START INPUT DATA

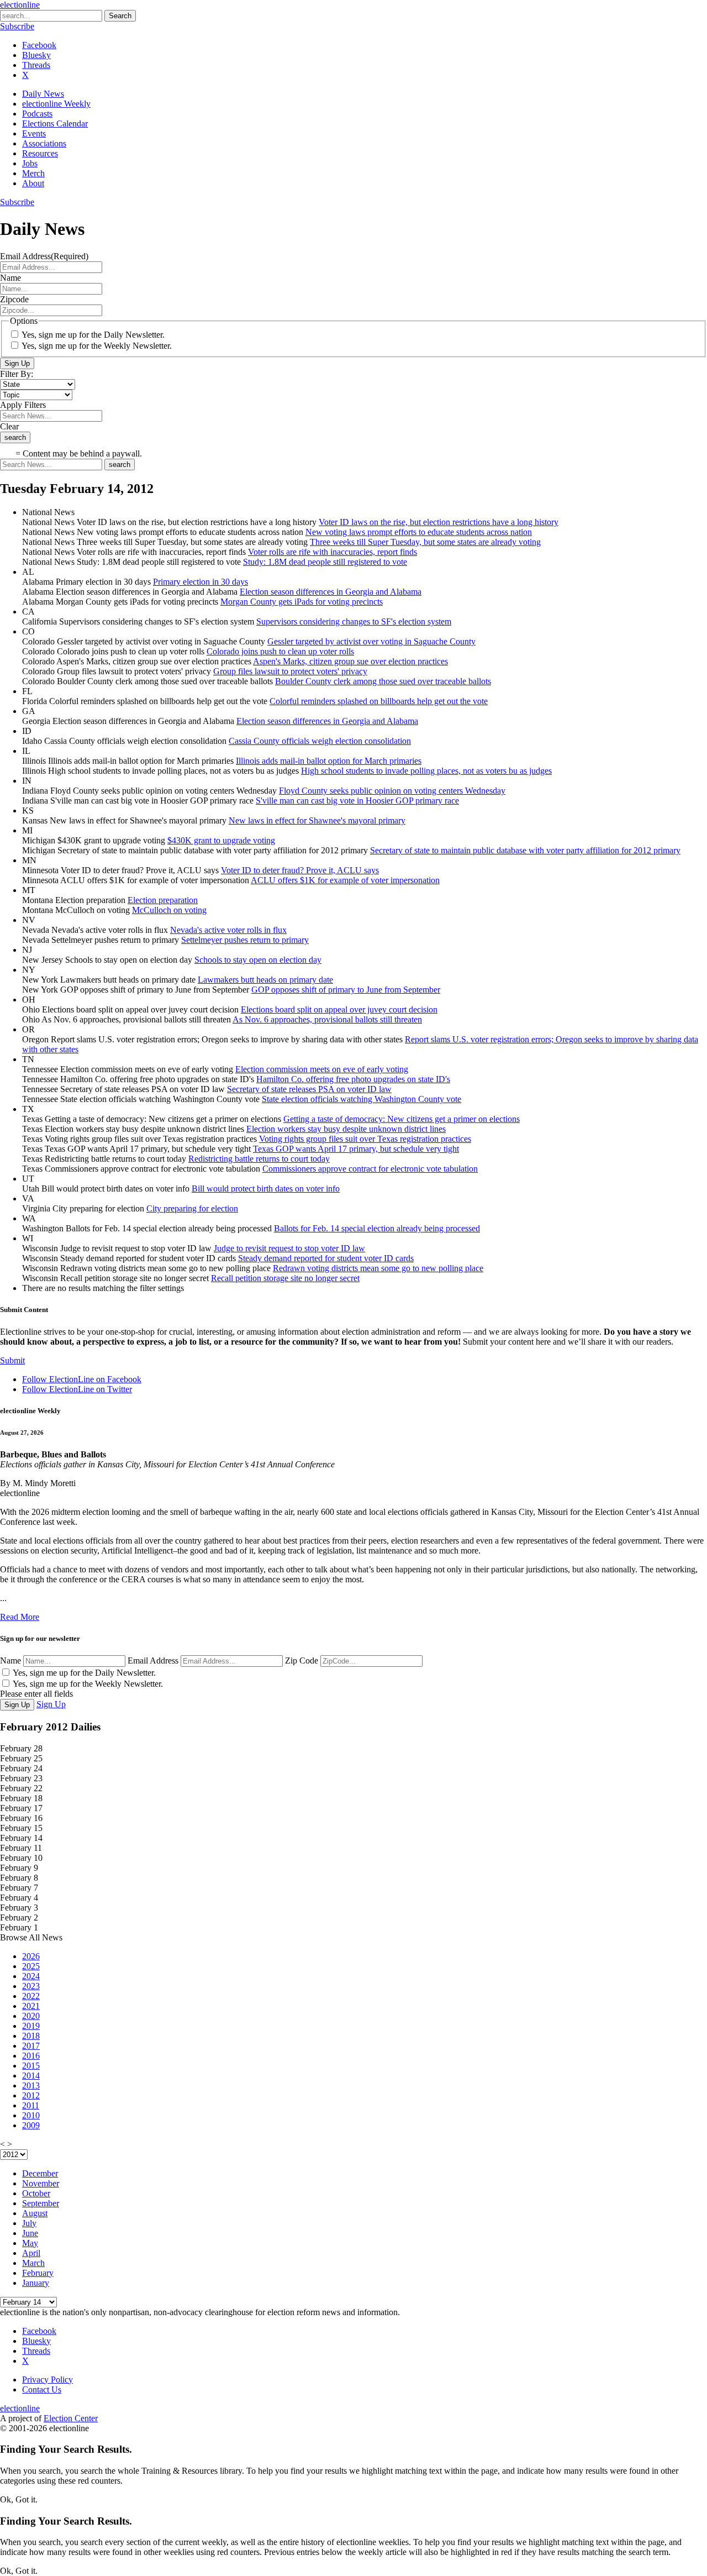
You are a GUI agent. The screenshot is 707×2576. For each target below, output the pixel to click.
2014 (31, 2075)
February (38, 2273)
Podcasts (37, 113)
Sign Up (17, 363)
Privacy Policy (47, 2379)
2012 (31, 2095)
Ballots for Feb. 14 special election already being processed (377, 1228)
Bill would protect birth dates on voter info (266, 1188)
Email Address (153, 1660)
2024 (31, 1976)
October (36, 2193)
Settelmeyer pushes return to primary (245, 940)
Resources (40, 153)
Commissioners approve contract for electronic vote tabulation (370, 1168)
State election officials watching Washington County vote (361, 1099)
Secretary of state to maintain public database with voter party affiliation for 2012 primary (525, 850)
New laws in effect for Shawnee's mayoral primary (317, 820)
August (35, 2213)
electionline (20, 4)
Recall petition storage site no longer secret (285, 1278)
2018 (31, 2035)
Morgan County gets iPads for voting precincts (301, 601)
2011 (30, 2105)
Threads (36, 65)
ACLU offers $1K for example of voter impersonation (345, 880)
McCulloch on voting (169, 910)
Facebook (39, 45)
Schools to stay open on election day (257, 959)
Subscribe (17, 26)
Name (10, 1660)
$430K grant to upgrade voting (221, 840)
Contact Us (41, 2389)
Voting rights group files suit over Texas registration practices (365, 1138)
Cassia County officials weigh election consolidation (320, 741)
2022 (31, 1996)
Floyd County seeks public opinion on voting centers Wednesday (392, 790)
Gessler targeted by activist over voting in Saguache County (371, 641)
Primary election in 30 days (200, 581)
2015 (31, 2065)
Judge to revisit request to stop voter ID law (289, 1248)
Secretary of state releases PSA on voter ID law (309, 1089)
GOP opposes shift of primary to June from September (345, 989)
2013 (31, 2085)
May (30, 2243)
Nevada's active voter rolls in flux (228, 930)
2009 (31, 2125)
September (40, 2203)
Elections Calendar (55, 123)
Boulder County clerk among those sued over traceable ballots (383, 681)
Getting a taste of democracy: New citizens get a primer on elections (401, 1119)
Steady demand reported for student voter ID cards (326, 1258)
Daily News (43, 93)
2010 (31, 2115)
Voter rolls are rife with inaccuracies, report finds (332, 552)
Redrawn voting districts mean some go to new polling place (378, 1268)
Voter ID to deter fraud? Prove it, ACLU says (300, 870)
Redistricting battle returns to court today (259, 1158)
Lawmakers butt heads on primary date (265, 979)
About (33, 183)
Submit (12, 1360)
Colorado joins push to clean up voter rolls (280, 651)
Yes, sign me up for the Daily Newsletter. (93, 334)
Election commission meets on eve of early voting (321, 1069)
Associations (44, 143)
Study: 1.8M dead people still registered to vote (325, 561)
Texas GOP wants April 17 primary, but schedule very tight (356, 1148)
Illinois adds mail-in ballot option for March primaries (328, 760)
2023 (31, 1986)
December (40, 2173)
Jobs (30, 163)
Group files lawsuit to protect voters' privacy (290, 671)
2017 (31, 2045)
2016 (31, 2055)
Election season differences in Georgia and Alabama (330, 591)
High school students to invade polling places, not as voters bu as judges (426, 770)
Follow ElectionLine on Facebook (81, 1379)
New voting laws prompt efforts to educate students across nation (418, 532)
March (33, 2263)
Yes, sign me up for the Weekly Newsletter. (97, 345)
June (30, 2233)
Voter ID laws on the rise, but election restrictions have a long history (438, 522)
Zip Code (301, 1660)
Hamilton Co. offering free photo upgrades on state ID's (353, 1079)
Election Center (71, 2418)
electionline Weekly (56, 103)
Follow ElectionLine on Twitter (77, 1389)
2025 (31, 1966)
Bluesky (36, 55)
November (40, 2183)
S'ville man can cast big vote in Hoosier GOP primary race (357, 800)
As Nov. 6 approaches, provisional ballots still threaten (327, 1019)
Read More (19, 1617)
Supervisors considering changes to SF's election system (353, 621)
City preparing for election (192, 1208)
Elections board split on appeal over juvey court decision (339, 1009)
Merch (33, 173)
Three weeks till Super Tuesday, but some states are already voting (425, 542)
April (31, 2253)
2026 (31, 1956)
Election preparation (163, 900)
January (35, 2283)
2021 (31, 2006)
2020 (31, 2016)
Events (34, 133)
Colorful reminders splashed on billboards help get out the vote (379, 701)
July (29, 2223)
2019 (31, 2026)
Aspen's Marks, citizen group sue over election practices (350, 661)
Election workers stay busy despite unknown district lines (346, 1129)
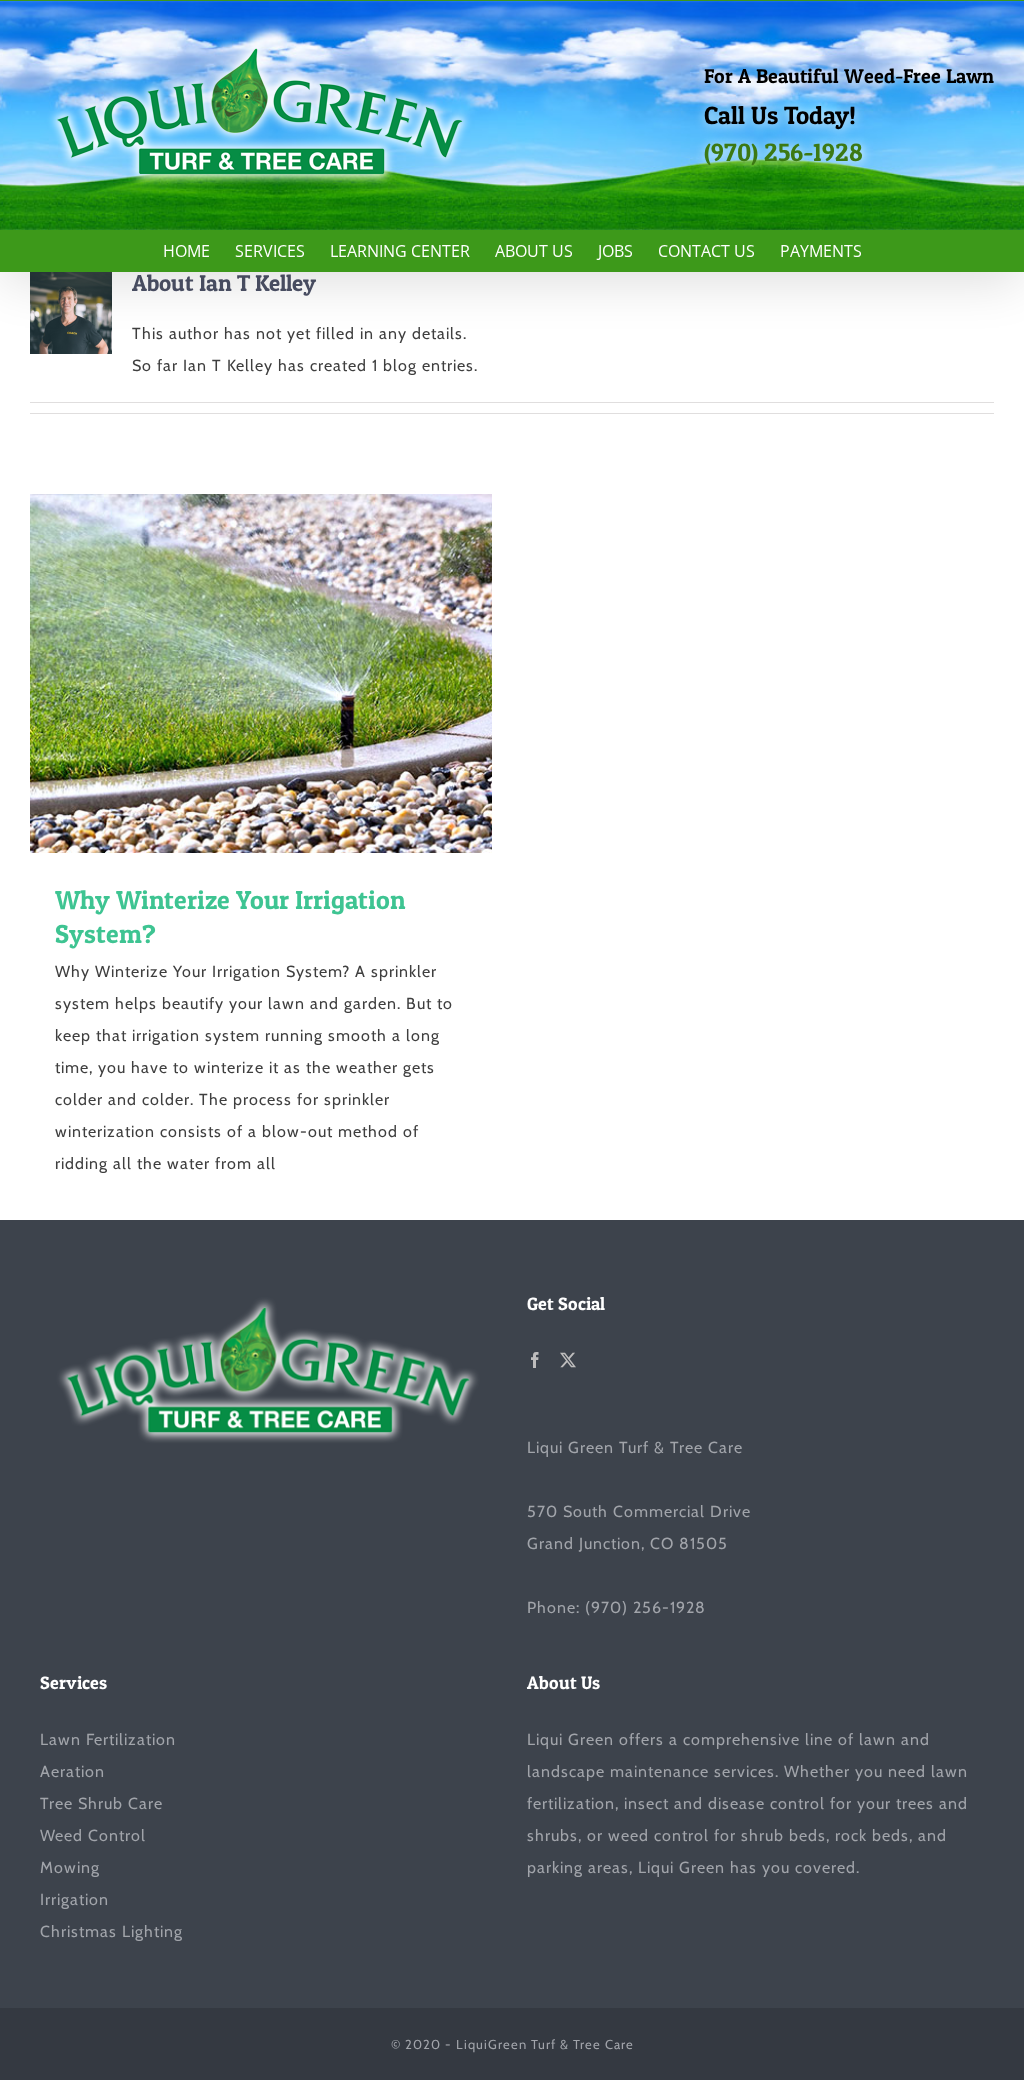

END INPUT DATA

■ **TASK STATEMENT**: Copy every line where the word "protect" is present in the entries above.

■ **EXERCISE RESPONSE**:
Bill would protect birth dates on voter info (266, 1188)
Group files lawsuit to protect voters' privacy (290, 671)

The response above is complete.